··· GIVEN ENTRIES
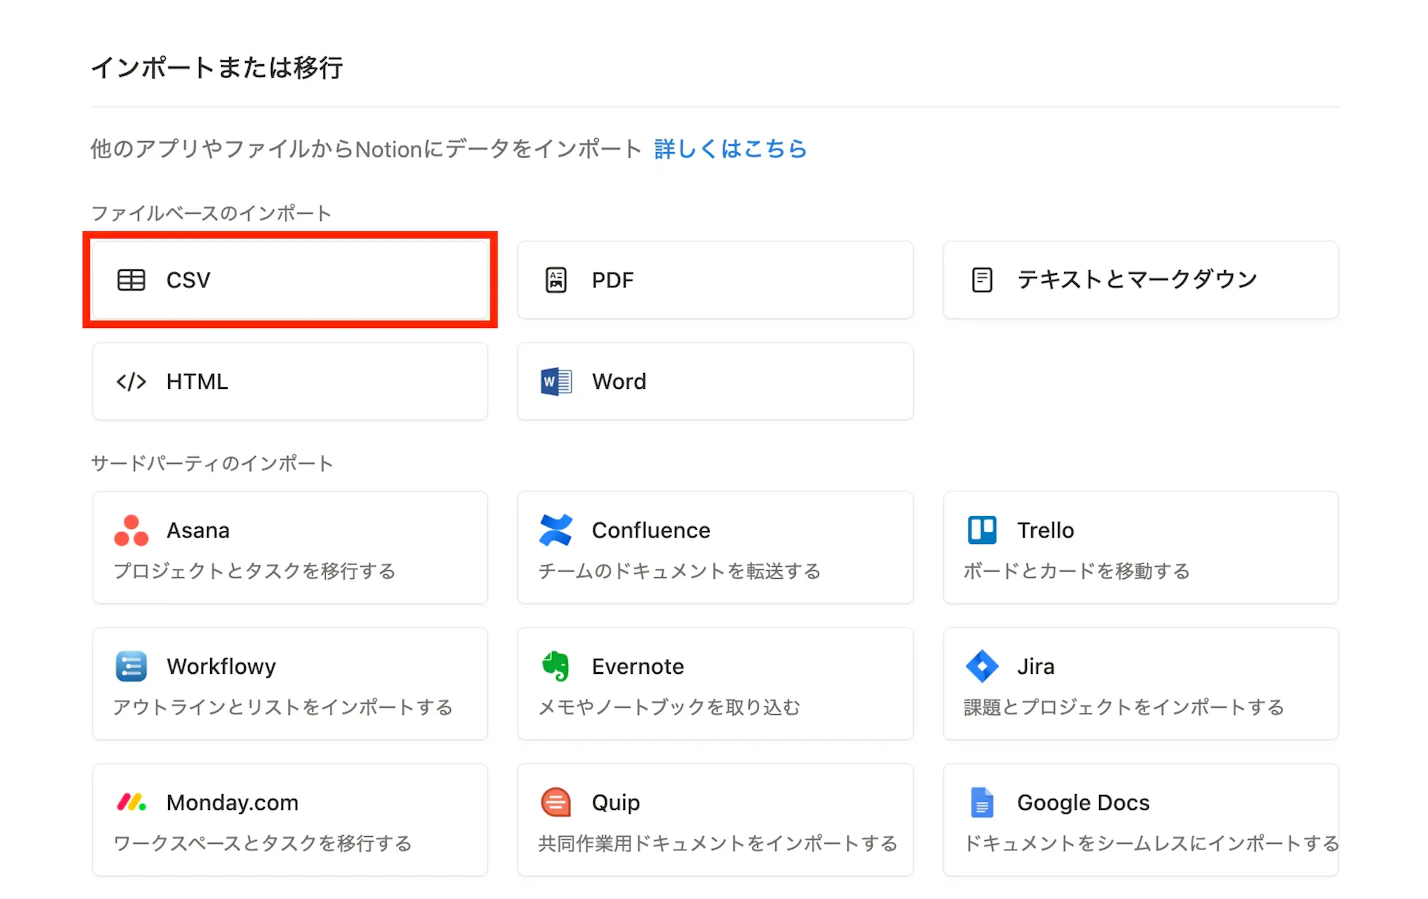The width and height of the screenshot is (1428, 899).
Task: Click the PDF file icon
Action: tap(556, 280)
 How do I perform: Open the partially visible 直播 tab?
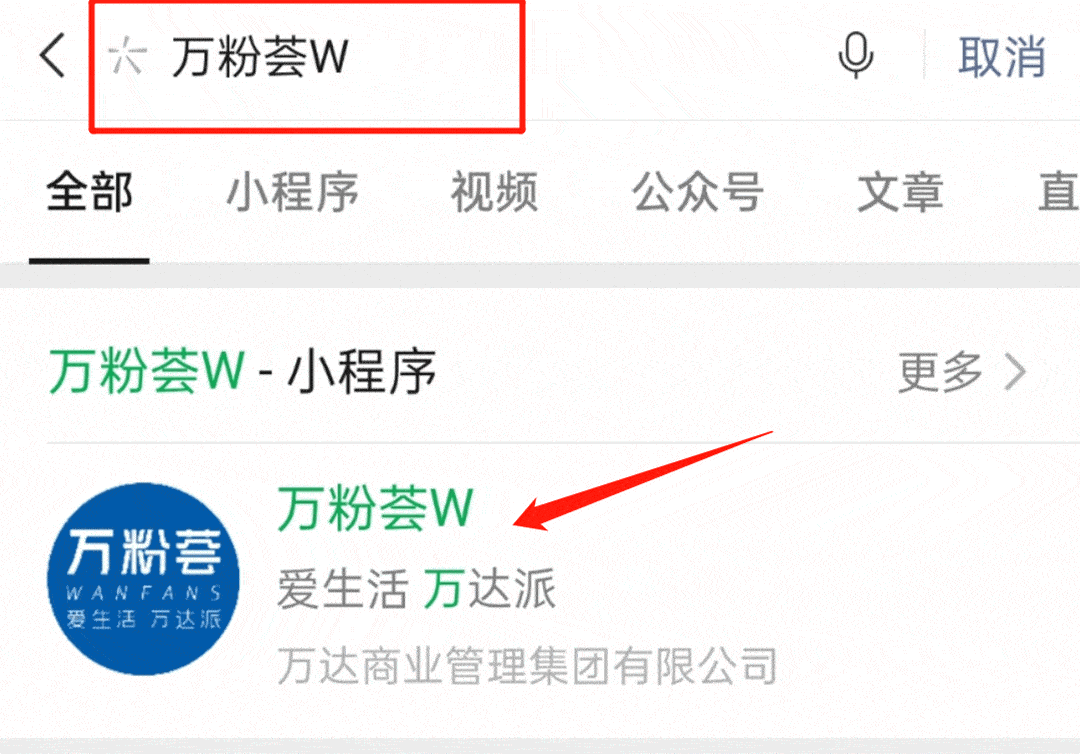point(1059,192)
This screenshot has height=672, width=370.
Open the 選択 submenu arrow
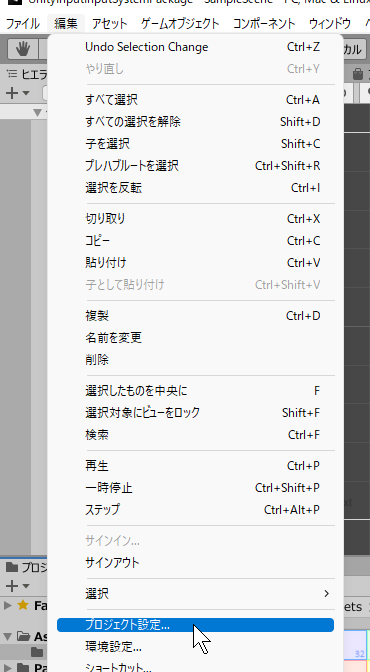pos(327,594)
······
WHAT TO PRODUCE
Render every line of the items above as one numbered list, leaving out the pictures and any blank lines.

WORKED SOLUTION
1. The width and height of the screenshot is (1428, 899).
2. Task: Click the PDF file icon
3. Action: tap(556, 280)
4.  How do I perform: Open the partially visible 直播 tab?
5. point(1059,192)
6. This screenshot has height=672, width=370.
7. Open the 選択 submenu arrow
8. pos(327,594)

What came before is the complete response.